WHAT TO DO
Return, unchanged and with no pictures, the lines below from the very first through the one that contains "This screenshot has height=349, width=746.".

DATA RECORDS
*** Begin section ***

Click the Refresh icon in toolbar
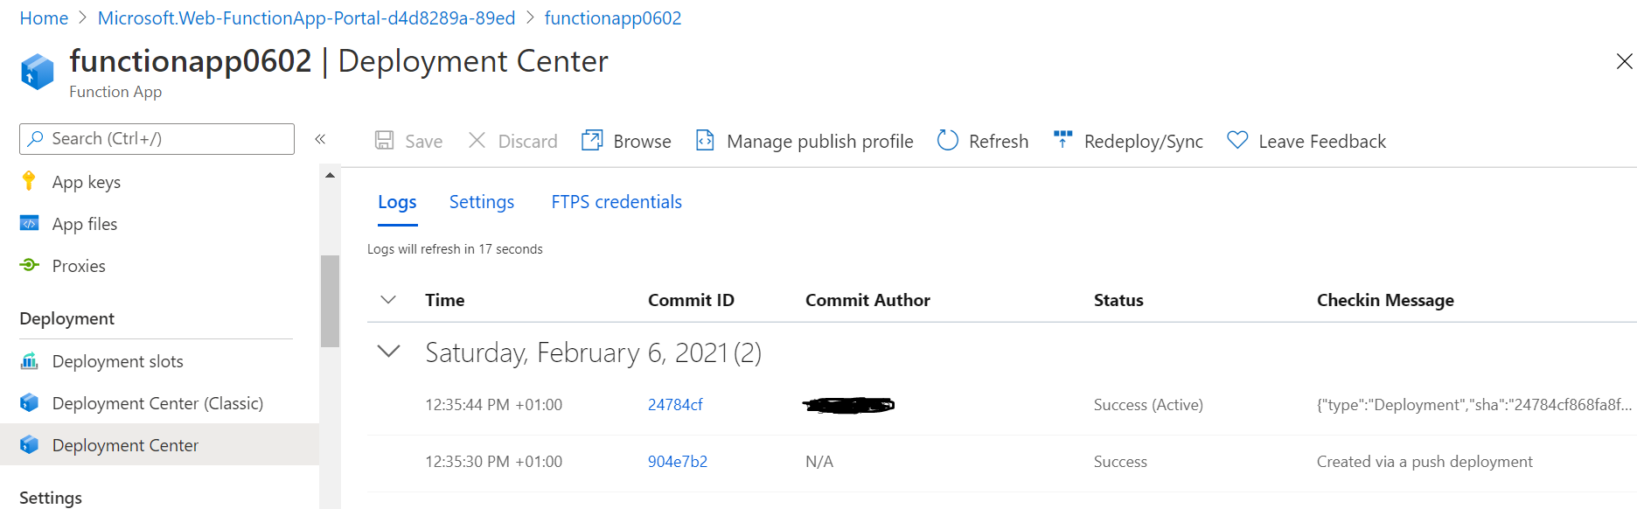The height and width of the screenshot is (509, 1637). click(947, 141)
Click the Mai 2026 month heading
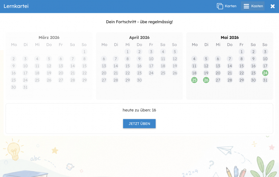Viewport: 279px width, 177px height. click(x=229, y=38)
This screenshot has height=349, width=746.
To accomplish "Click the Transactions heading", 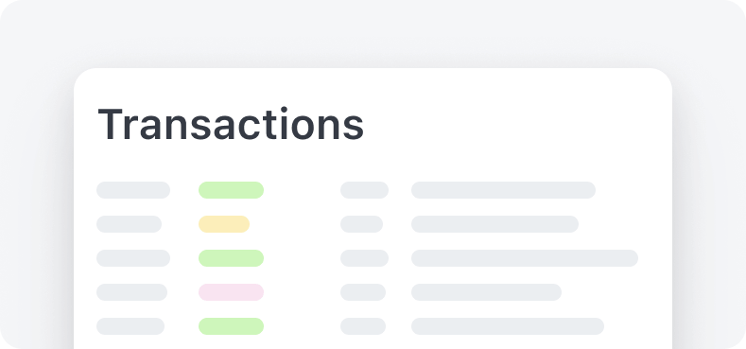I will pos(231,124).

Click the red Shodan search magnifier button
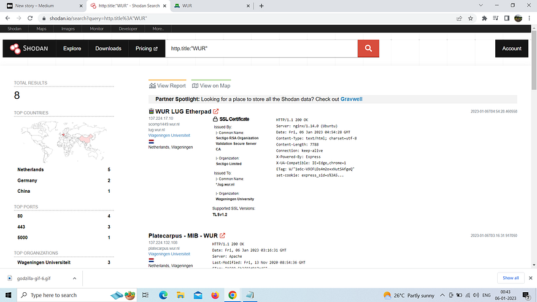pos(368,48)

*** End section ***

SOLUTION FOR THIS PROBLEM
Click the Refresh icon in toolbar
The height and width of the screenshot is (509, 1637). click(947, 141)
Click the Mai 2026 month heading
Viewport: 279px width, 177px height. click(x=229, y=38)
This screenshot has height=349, width=746.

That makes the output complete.